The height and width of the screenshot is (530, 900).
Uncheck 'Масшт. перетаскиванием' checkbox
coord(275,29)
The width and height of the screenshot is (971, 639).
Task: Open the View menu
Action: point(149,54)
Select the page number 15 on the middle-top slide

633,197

....

## What you have to do
Could you transcribe the records in full, exactly?

## Answer to this task
The height and width of the screenshot is (530, 900).
Uncheck 'Масшт. перетаскиванием' checkbox
coord(275,29)
The width and height of the screenshot is (971, 639).
Task: Open the View menu
Action: point(149,54)
Select the page number 15 on the middle-top slide

633,197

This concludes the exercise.